Carbon Majors Emissions Data

This week we’re exploring historical emissions data from Carbon Majors. They have complied a database of emissions data going back to 1854. h/t Data is Plural.

Carbon Majors is a database of historical production data from 122 of the world’s largest oil, gas, coal, and cement producers. This data is used to quantify the direct operational emissions and emissions from the combustion of marketed products that can be attributed to these entities. These entities include:

75 Investor-owned Companies, 36 State-owned Companies, 11 Nation States, 82 Oil Producing Entities, 81 Gas Entities, 49 Coal Entities, 6 Cement Entities

The data spans back to 1854 and contains over 1.42 trillion tonnes of CO2e covering 72% of global fossil fuel and cement emissions since the start of the Industrial Revolution in 1751.

They share data with low, medium and high levels of granularity. This dataset is the ‘medium’ granularity that contains year, entity, entity type, commodity, commodity production, commodity unit, and total emissions.

Are there any trends or changes that surprised you?

The Data

# Option 1: tidytuesdayR package 
## install.packages("tidytuesdayR")

tuesdata <- tidytuesdayR::tt_load('2024-05-21')
## OR
tuesdata <- tidytuesdayR::tt_load(2024, week = 21)

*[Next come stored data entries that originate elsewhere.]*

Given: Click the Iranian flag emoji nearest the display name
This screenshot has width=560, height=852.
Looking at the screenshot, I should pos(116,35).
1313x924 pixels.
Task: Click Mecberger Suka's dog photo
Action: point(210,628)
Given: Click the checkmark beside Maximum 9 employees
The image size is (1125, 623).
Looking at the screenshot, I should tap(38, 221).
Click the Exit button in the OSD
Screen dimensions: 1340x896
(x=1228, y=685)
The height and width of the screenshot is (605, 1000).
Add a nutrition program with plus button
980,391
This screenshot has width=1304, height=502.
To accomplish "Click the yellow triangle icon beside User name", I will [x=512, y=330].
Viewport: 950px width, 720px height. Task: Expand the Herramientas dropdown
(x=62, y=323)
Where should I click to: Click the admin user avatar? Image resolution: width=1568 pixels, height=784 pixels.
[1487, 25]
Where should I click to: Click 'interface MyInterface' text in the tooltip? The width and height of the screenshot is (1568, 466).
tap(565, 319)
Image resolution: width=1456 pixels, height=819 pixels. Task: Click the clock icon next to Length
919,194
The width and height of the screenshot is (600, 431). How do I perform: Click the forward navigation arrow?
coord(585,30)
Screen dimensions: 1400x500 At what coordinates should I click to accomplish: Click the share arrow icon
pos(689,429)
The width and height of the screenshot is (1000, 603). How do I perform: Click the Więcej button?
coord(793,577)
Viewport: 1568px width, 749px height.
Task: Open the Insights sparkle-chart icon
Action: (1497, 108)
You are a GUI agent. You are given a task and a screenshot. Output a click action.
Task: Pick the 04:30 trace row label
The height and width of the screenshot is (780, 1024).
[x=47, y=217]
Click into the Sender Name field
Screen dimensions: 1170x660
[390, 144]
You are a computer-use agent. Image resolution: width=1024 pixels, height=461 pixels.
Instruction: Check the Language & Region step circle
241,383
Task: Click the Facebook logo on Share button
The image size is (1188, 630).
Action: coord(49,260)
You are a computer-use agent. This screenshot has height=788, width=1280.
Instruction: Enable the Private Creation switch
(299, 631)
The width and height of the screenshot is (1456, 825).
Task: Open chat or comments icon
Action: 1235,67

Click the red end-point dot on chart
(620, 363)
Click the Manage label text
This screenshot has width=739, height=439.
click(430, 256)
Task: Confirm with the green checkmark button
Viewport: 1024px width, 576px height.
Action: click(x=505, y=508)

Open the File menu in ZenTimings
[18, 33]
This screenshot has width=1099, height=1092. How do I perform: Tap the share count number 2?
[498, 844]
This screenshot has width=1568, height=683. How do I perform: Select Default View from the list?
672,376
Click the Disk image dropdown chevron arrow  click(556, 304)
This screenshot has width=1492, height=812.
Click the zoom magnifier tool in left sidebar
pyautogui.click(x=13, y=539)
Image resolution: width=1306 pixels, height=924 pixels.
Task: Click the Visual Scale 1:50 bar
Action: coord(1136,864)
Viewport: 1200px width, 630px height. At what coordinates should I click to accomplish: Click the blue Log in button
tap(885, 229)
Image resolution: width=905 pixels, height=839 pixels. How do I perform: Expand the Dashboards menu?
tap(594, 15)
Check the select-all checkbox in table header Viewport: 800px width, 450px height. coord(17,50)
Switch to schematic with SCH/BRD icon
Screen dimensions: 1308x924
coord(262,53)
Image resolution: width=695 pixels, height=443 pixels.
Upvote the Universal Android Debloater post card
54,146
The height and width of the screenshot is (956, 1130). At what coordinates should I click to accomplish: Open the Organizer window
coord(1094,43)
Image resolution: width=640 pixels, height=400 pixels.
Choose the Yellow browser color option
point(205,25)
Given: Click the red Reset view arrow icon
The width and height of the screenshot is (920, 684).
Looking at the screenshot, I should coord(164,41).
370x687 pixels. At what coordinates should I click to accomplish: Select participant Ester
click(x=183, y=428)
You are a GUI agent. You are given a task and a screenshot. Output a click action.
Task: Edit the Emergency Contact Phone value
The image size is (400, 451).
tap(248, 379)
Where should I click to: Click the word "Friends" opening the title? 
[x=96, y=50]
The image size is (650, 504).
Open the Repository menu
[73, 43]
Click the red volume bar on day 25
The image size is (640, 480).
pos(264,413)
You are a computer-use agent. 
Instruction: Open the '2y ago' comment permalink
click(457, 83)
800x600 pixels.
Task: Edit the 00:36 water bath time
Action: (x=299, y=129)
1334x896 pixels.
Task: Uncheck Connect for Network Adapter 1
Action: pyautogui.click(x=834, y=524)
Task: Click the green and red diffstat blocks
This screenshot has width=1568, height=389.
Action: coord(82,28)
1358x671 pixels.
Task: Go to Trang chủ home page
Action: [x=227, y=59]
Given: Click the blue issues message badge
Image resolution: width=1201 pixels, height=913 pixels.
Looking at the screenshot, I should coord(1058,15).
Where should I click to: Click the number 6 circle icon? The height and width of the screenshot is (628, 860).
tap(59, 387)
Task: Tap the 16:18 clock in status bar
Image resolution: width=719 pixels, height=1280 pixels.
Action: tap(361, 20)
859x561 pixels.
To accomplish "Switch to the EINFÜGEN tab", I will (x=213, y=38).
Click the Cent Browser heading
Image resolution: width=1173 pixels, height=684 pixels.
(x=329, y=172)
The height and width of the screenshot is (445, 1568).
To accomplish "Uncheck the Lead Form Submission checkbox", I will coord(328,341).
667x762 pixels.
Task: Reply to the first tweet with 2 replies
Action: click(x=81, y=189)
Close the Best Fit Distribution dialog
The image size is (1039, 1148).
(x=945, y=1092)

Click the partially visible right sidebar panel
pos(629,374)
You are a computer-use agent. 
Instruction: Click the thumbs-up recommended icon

emissions <- tuesdata$emissions


# Option 2: Read directly from GitHub

emissions <- readr::read_csv('https://raw.githubusercontent.com/rfordatascience/tidytuesday/main/data/2024/2024-05-21/emissions.csv')

How to Participate

Explore the data, watching out for interesting relationships. We would like to emphasize that you should not draw conclusions about causation in the data. There are various moderating variables that affect all data, many of which might not have been captured in these datasets. As such, our suggestion is to use the data provided to practice your data tidying and plotting techniques, and to consider for yourself what nuances might underlie these relationships.
Create a visualization, a model, a shiny app, or some other piece of data-science-related output, using R or another programming language.
Share your output and the code used to generate it on social media with the #TidyTuesday hashtag.

Data Dictionary

`emissions.csv`

variable	class	description
year	double	The year of the data point
parent_entity	character	The entity to whom the emissions are traced to
parent_type	character	The type of parent_entity. Can be one of: investor-owned company, state-owned entity, nation state.
commodity	character	Specifies which commodity the production refers to: Oil and NGL, Natural Gas, Anthracite Coal, Bituminous Coal, Lignite Coal, Metallurgical Coal, Sub-Bituminous Coal, Thermal Coal, or Cement.
production_value	double	The quantity of production
production_unit	character	The unit of production (Oil & NGL - million barrels, Natural Gas - billion cubic feet, Coal - million tonnes, Cement - million tonnes CO2 (see methodology for explanation)). Units - Billion cubic feet per year (Bcf/yr), Million barrels per year (Million bbl/yr), or Million tonnes per year (Million tonnes/yr).
total_emissions_MtCO2e	double	The total emissions traced to the ‘parent_entity’ in the ‘year’. Units - million tonnes of carbon dioxide equivalent (MtCO2e).

Cleaning Script

No data cleaning. Dataset is emissions_medium_granularity.csv from https://carbonmajors.org/Downloads.